Perhaps the best model would be regulated utilities. Governments could, for example, establish clear guidelines that companies providing genomic infrastructure would need to follow. This would include restrictions on agreed upon usage of the data and access, and it would also include guidance on the quality of genomic interpretations returned to individuals. In such a framework, a consortium of companies could then generate sequence data and provide interpretations to voluntary participants. It could also allow participants to make their data available to hospitals, companies evaluating new therapies and researchers investigating infectious diseases and other conditions. Because of the return of genomic information to individuals — and the need to provide dynamic reinterpretation as society learns more about how genetics influences health and disease — companies could likely charge a subscription fee in order to provide evergreen genomics analyses to customers.

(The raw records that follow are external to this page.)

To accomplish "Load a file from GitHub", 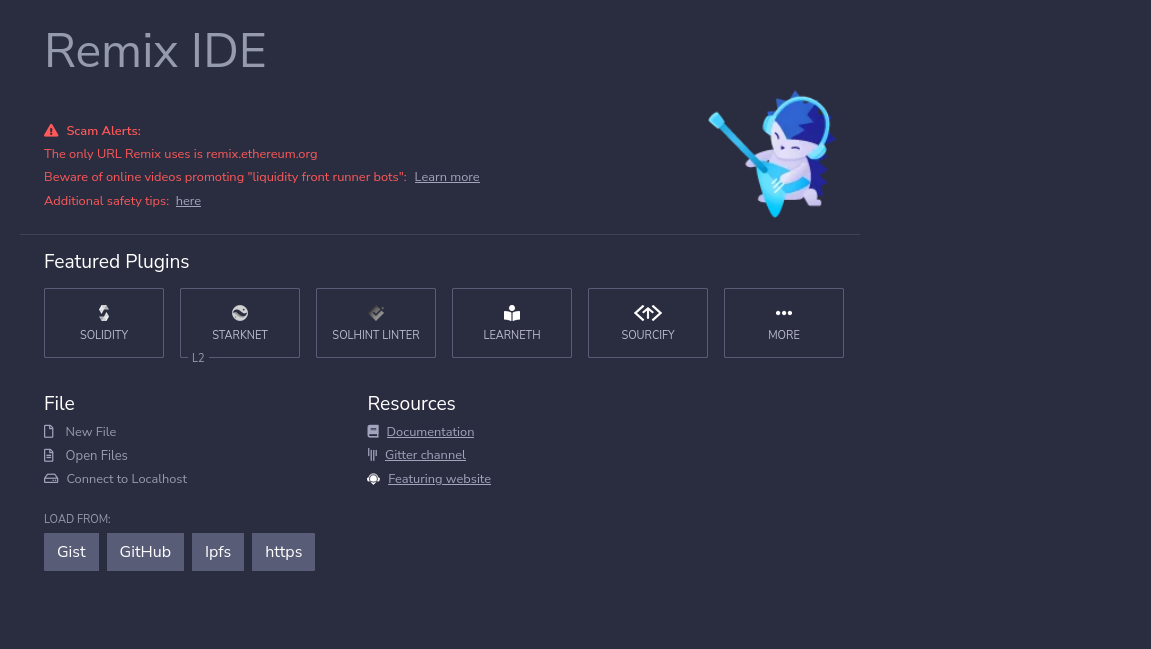I will click(x=145, y=552).
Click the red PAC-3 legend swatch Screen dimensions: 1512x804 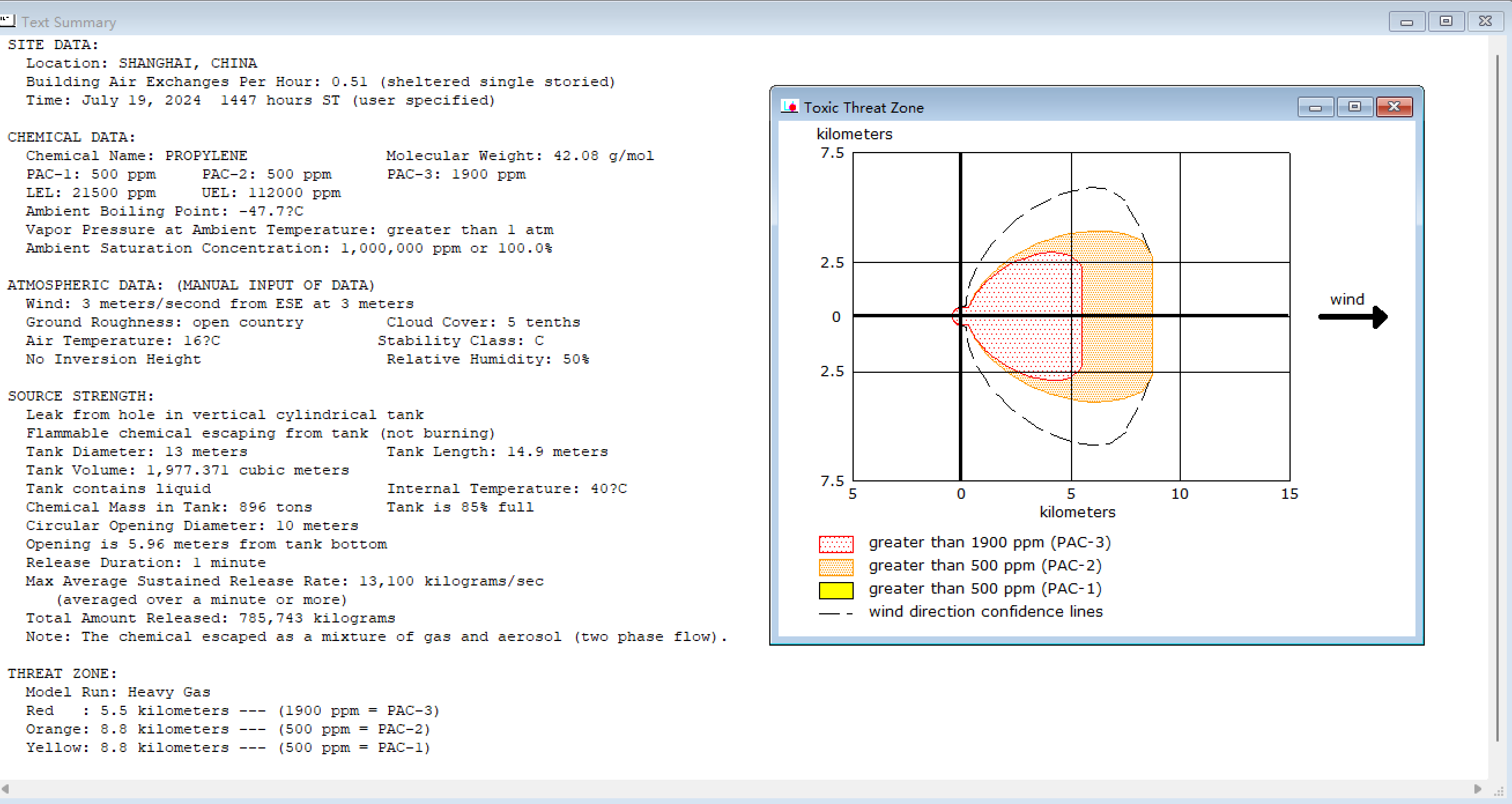click(836, 544)
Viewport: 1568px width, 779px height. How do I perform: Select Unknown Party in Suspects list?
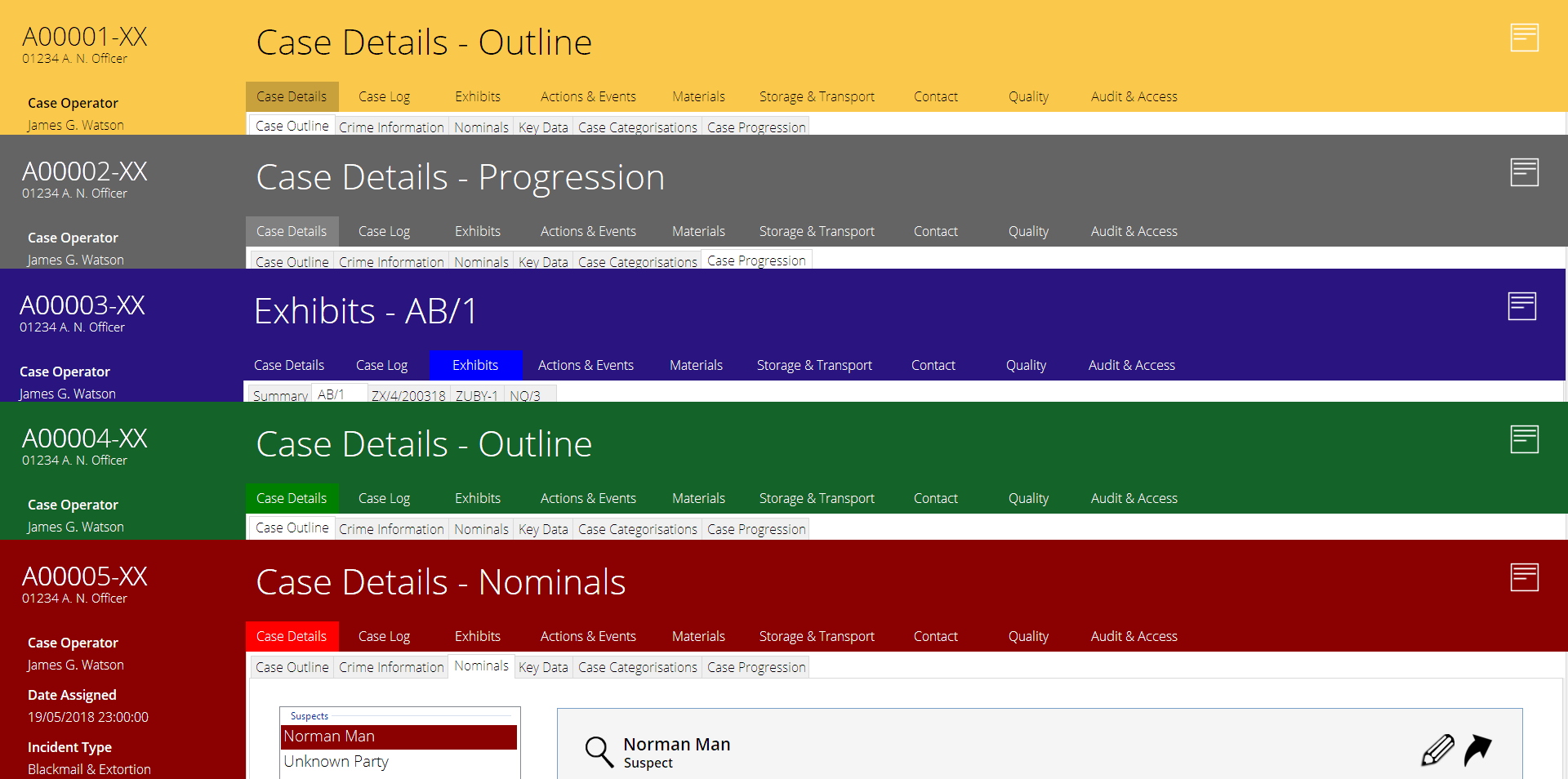(336, 762)
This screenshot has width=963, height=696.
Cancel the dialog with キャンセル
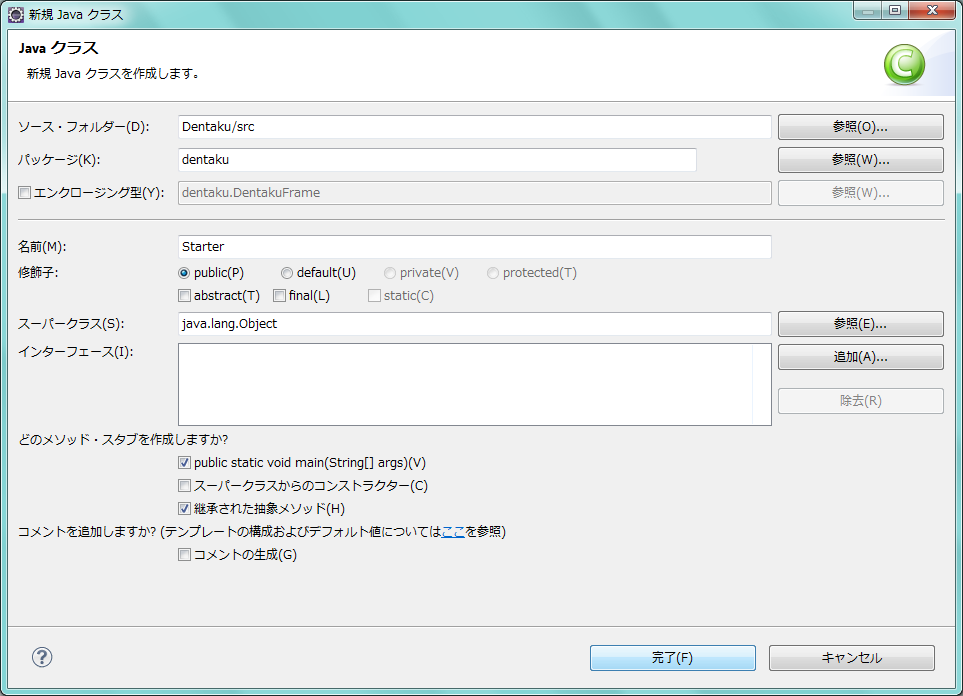pyautogui.click(x=851, y=658)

We would need to be mindful, however, that requiring payment could contribute substantially to health-care and reproductive inequalities and would warrant careful mitigation strategies. 

If done well, this model could be both profitable for the companies that provide the infrastructure and beneficial to individual participants and humanity as a whole. It is worth noting that a number of U.S. companies today have more than enough cash reserves to sequence genomic data for all residents of the United States. For example, the 13 top S&P companies, including tech behemoths like Apple, Alphabet and Microsoft, collectively command over 1 trillion dollars in cash holdings.

The need for a Human Genome Variation Project is clear. We have the technology and the means. It’s time to start developing solutions to the ethical dilemmas that stand in the way.